Sin embargo y pese a todo, el alarido de Zorn, directo e impúdico, lo es menos que la hipocresía que su testimonio denuncia. Ya al borde de la muerte y a la espera de noticias por parte del editor, quien debía responder por la posible publicación del libro, éste ―sordo, ciego e ignorante frente al valor del testimonio sobre el cual duda― luego de descartar la mentira piadosa o la deferencia ―signo inequívoco de su inconmovible estupidez― opta por la cortesía inútil y se niega a enviar un telegrama para que el moribundo, bien al tanto de su estado, no lo tome como una decisión apresurada. Devuelve a Zorn, como un cachetazo, esa misma cortesía estéril que el autor denuncia, germen del desencanto asesino frente al cual desespera.
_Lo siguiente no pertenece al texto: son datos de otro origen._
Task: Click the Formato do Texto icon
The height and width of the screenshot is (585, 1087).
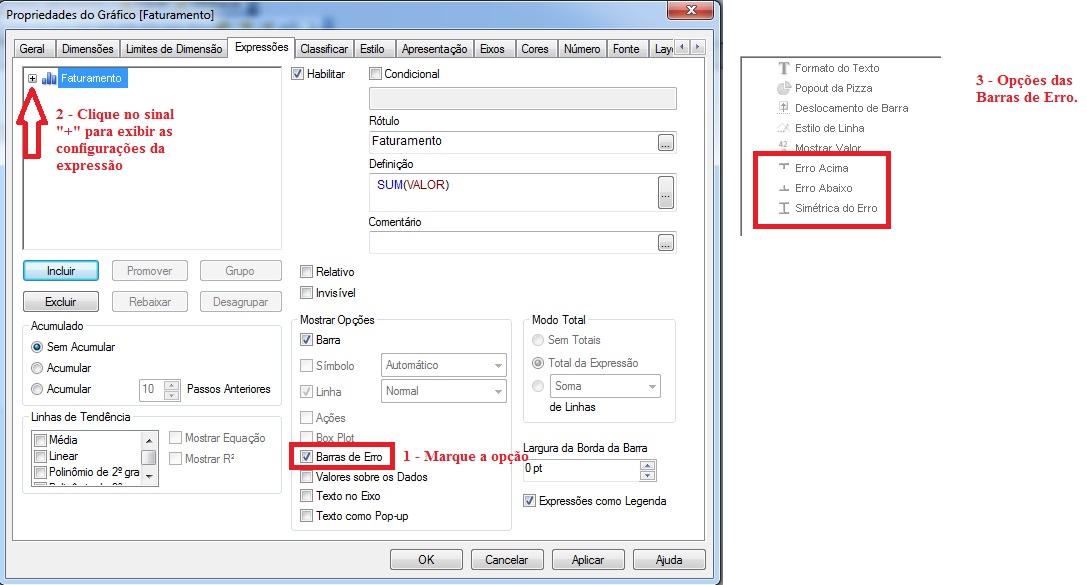Action: 784,68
Cuando el editor llama a Zorn para darle la buena noticia, se entera de su muerte, acaecida esa misma mañana.

Al pasar se menciona en el prólogo, como palmada balsámica para el lector ingenuo, que en realidad el terapeuta había llegado a informarle de la publicación del libro; aunque dadas las circunstancias preferimos no engañarnos con la falacia del final forzadamente feliz.
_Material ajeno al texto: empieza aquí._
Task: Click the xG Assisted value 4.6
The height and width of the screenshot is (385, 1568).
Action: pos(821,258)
Varias veces aparece en el libro una cita del trovador portugués Martim Codax (¿Ai, Deus, se sabe ora meu amigo,/ como eu senheira estou em Vigo? - ¿Ah, Dios, si solamente supiera mi amigo/ qué solo me siento en Vigo?) donde habla la pena. Justamente porque «ninguna matemática ―ni cualquier otra clase de cálculo― ayuda a combatir la tristeza», pueda conjurársela partiendo del siguiente poema de Juan José Saer, La pena en esa ciudad (El arte de narrar):

La pena en esa ciudad
eran unos inmensos
edificios
blancos y ciegos y adentro
de cada uno había un hombre
para el que en esa
ciudad la pena era
unos inmensos edificios
blancos y ciegos
con un hombre adentro
para el cual la pena
en esa ciudad
era un edificio blanco
con un hombre adentro
blanco y ciego.


Nada más tenebroso que un laberinto blanco y ciego.